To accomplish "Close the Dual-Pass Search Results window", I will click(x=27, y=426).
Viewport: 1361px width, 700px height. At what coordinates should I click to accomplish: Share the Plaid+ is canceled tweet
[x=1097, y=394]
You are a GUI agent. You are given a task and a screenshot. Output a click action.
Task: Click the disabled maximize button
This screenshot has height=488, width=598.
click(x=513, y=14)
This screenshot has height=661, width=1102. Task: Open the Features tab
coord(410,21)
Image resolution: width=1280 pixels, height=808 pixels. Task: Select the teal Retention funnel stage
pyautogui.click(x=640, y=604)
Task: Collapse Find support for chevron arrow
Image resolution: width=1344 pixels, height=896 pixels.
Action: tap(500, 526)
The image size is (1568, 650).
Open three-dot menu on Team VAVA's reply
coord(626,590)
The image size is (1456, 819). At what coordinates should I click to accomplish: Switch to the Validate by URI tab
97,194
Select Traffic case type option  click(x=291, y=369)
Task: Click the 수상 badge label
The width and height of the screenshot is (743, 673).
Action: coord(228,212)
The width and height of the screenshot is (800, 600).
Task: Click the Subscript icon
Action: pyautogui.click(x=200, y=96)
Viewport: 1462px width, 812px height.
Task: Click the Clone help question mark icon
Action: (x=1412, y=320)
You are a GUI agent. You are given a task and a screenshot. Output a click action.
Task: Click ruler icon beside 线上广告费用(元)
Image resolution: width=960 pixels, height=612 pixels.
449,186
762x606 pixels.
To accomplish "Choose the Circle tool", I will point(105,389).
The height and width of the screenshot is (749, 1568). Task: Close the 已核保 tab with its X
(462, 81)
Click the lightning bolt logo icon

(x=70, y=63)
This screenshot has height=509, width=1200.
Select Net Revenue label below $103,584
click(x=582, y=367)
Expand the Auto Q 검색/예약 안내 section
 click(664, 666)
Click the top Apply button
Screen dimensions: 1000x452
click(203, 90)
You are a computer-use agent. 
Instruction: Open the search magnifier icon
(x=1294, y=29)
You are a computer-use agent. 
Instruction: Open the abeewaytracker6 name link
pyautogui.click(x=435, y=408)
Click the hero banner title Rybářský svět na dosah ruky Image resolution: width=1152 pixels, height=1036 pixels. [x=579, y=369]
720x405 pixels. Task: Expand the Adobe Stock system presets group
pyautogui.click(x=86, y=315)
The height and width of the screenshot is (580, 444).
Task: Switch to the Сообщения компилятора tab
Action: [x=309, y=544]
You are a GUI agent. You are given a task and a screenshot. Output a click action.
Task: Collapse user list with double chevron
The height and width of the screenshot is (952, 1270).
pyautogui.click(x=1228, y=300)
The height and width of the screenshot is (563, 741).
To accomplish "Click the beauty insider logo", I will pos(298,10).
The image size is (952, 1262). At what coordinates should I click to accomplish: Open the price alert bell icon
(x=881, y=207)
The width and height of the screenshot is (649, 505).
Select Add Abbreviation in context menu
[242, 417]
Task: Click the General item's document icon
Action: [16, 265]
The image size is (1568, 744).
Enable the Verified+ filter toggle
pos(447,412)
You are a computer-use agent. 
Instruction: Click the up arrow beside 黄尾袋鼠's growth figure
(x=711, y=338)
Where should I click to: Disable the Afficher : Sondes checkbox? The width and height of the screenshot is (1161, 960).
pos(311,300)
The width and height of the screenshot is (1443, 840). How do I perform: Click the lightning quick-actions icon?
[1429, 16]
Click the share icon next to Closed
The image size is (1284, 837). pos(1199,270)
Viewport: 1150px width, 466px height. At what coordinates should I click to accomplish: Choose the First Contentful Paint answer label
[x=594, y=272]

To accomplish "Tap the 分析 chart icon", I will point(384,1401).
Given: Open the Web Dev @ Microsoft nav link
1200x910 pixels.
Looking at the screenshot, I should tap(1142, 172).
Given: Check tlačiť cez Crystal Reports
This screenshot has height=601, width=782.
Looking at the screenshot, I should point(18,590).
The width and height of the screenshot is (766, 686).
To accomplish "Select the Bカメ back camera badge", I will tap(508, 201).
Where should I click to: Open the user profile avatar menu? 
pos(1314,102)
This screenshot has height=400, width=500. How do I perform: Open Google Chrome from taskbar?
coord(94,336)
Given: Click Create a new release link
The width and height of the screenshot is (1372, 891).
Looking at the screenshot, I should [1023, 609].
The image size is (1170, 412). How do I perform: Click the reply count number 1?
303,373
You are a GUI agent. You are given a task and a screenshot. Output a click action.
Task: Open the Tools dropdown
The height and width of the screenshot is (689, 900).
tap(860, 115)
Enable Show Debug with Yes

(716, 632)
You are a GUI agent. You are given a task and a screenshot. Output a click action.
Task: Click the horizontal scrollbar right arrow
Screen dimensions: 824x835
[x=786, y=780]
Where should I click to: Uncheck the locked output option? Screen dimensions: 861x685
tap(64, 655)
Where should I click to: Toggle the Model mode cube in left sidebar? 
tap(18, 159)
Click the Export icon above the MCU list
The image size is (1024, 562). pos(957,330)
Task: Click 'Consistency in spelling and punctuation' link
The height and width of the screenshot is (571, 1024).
● ● ● ● ● ● ●
* **Exercise directions**: Rewrite every line of the records above as a JSON list of strings, one string per line, leaving out blank lines.

* **Written reply**:
[
  "To accomplish \"Close the Dual-Pass Search Results window\", I will click(x=27, y=426).",
  "Viewport: 1361px width, 700px height. At what coordinates should I click to accomplish: Share the Plaid+ is canceled tweet",
  "[x=1097, y=394]",
  "You are a GUI agent. You are given a task and a screenshot. Output a click action.",
  "Task: Click the disabled maximize button",
  "This screenshot has height=488, width=598.",
  "click(x=513, y=14)",
  "This screenshot has height=661, width=1102. Task: Open the Features tab",
  "coord(410,21)",
  "Image resolution: width=1280 pixels, height=808 pixels. Task: Select the teal Retention funnel stage",
  "pyautogui.click(x=640, y=604)",
  "Task: Collapse Find support for chevron arrow",
  "Image resolution: width=1344 pixels, height=896 pixels.",
  "Action: tap(500, 526)",
  "The image size is (1568, 650).",
  "Open three-dot menu on Team VAVA's reply",
  "coord(626,590)",
  "The image size is (1456, 819). At what coordinates should I click to accomplish: Switch to the Validate by URI tab",
  "97,194",
  "Select Traffic case type option  click(x=291, y=369)",
  "Task: Click the 수상 badge label",
  "The width and height of the screenshot is (743, 673).",
  "Action: coord(228,212)",
  "The width and height of the screenshot is (800, 600).",
  "Task: Click the Subscript icon",
  "Action: pyautogui.click(x=200, y=96)",
  "Viewport: 1462px width, 812px height.",
  "Task: Click the Clone help question mark icon",
  "Action: (x=1412, y=320)",
  "You are a GUI agent. You are given a task and a screenshot. Output a click action.",
  "Task: Click ruler icon beside 线上广告费用(元)",
  "Image resolution: width=960 pixels, height=612 pixels.",
  "449,186",
  "762x606 pixels.",
  "To accomplish \"Choose the Circle tool\", I will point(105,389).",
  "The height and width of the screenshot is (749, 1568). Task: Close the 已核保 tab with its X",
  "(462, 81)",
  "Click the lightning bolt logo icon",
  "(x=70, y=63)",
  "This screenshot has height=509, width=1200.",
  "Select Net Revenue label below $103,584",
  "click(x=582, y=367)",
  "Expand the Auto Q 검색/예약 안내 section",
  " click(664, 666)",
  "Click the top Apply button",
  "Screen dimensions: 1000x452",
  "click(203, 90)",
  "You are a computer-use agent. ",
  "Instruction: Open the search magnifier icon",
  "(x=1294, y=29)",
  "You are a computer-use agent. ",
  "Instruction: Open the abeewaytracker6 name link",
  "pyautogui.click(x=435, y=408)",
  "Click the hero banner title Rybářský svět na dosah ruky Image resolution: width=1152 pixels, height=1036 pixels. [x=579, y=369]",
  "720x405 pixels. Task: Expand the Adobe Stock system presets group",
  "pyautogui.click(x=86, y=315)",
  "The height and width of the screenshot is (580, 444).",
  "Task: Switch to the Сообщения компилятора tab",
  "Action: [x=309, y=544]",
  "You are a GUI agent. You are given a task and a screenshot. Output a click action.",
  "Task: Collapse user list with double chevron",
  "The height and width of the screenshot is (952, 1270).",
  "pyautogui.click(x=1228, y=300)",
  "The height and width of the screenshot is (563, 741).",
  "To accomplish \"Click the beauty insider logo\", I will pos(298,10).",
  "The image size is (952, 1262). At what coordinates should I click to accomplish: Open the price alert bell icon",
  "(x=881, y=207)",
  "The width and height of the screenshot is (649, 505).",
  "Select Add Abbreviation in context menu",
  "[242, 417]",
  "Task: Click the General item's document icon",
  "Action: [16, 265]",
  "The image size is (1568, 744).",
  "Enable the Verified+ filter toggle",
  "pos(447,412)",
  "You are a computer-use agent. ",
  "Instruction: Click the up arrow beside 黄尾袋鼠's growth figure",
  "(x=711, y=338)",
  "Where should I click to: Disable the Afficher : Sondes checkbox? The width and height of the screenshot is (1161, 960).",
  "pos(311,300)",
  "The width and height of the screenshot is (1443, 840). How do I perform: Click the lightning quick-actions icon?",
  "[1429, 16]",
  "Click the share icon next to Closed",
  "The image size is (1284, 837). pos(1199,270)",
  "Viewport: 1150px width, 466px height. At what coordinates should I click to accomplish: Choose the First Contentful Paint answer label",
  "[x=594, y=272]",
  "To accomplish \"Tap the 分析 chart icon\", I will point(384,1401).",
  "Given: Open the Web Dev @ Microsoft nav link",
  "1200x910 pixels.",
  "Looking at the screenshot, I should tap(1142, 172).",
  "Given: Check tlačiť cez Crystal Reports",
  "This screenshot has height=601, width=782.",
  "Looking at the screenshot, I should point(18,590).",
  "The width and height of the screenshot is (766, 686).",
  "To accomplish \"Select the Bカメ back camera badge\", I will tap(508, 201).",
  "Where should I click to: Open the user profile avatar menu? ",
  "pos(1314,102)",
  "This screenshot has height=400, width=500. How do I perform: Open Google Chrome from taskbar?",
  "coord(94,336)",
  "Given: Click Create a new release link",
  "The width and height of the screenshot is (1372, 891).",
  "Looking at the screenshot, I should [1023, 609].",
  "The image size is (1170, 412). How do I perform: Click the reply count number 1?",
  "303,373",
  "You are a GUI agent. You are given a task and a screenshot. Output a click action.",
  "Task: Open the Tools dropdown",
  "The height and width of the screenshot is (689, 900).",
  "tap(860, 115)",
  "Enable Show Debug with Yes",
  "(716, 632)",
  "You are a GUI agent. You are given a task and a screenshot. Output a click action.",
  "Task: Click the horizontal scrollbar right arrow",
  "Screen dimensions: 824x835",
  "[x=786, y=780]",
  "Where should I click to: Uncheck the locked output option? Screen dimensions: 861x685",
  "tap(64, 655)",
  "Where should I click to: Toggle the Model mode cube in left sidebar? ",
  "tap(18, 159)",
  "Click the Export icon above the MCU list",
  "The image size is (1024, 562). pos(957,330)",
  "Task: Click 'Consistency in spelling and punctuation' link",
  "The height and width of the screenshot is (571, 1024)."
]